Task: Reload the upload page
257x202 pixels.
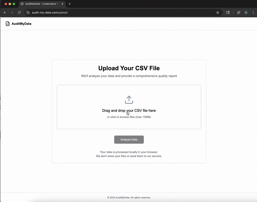Action: (x=19, y=13)
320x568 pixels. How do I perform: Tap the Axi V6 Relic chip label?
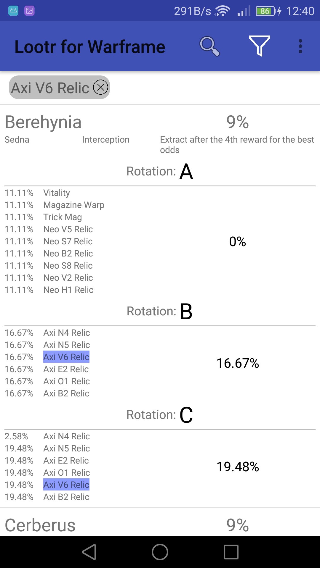point(50,88)
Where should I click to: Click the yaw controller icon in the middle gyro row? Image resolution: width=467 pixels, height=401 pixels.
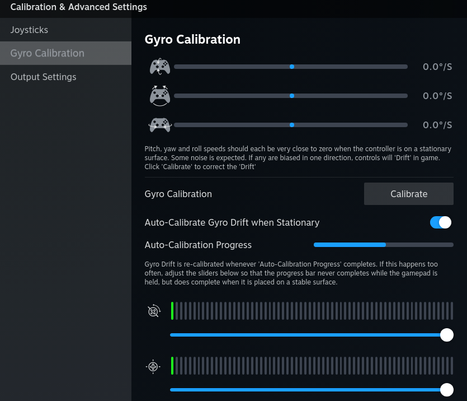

--

GIVEN EXERCISE:
Rewrite the lines above so that every "pixels" becomes "px" and nothing else changes. Leave the pictures out.

EXPECTED ANSWER:
Task: Reload the upload page
257x202 px.
Action: (x=19, y=13)
320x568 px. How do I perform: Tap the Axi V6 Relic chip label?
point(50,88)
Where should I click to: Click the yaw controller icon in the middle gyro row? Image resolution: width=467 px, height=401 px.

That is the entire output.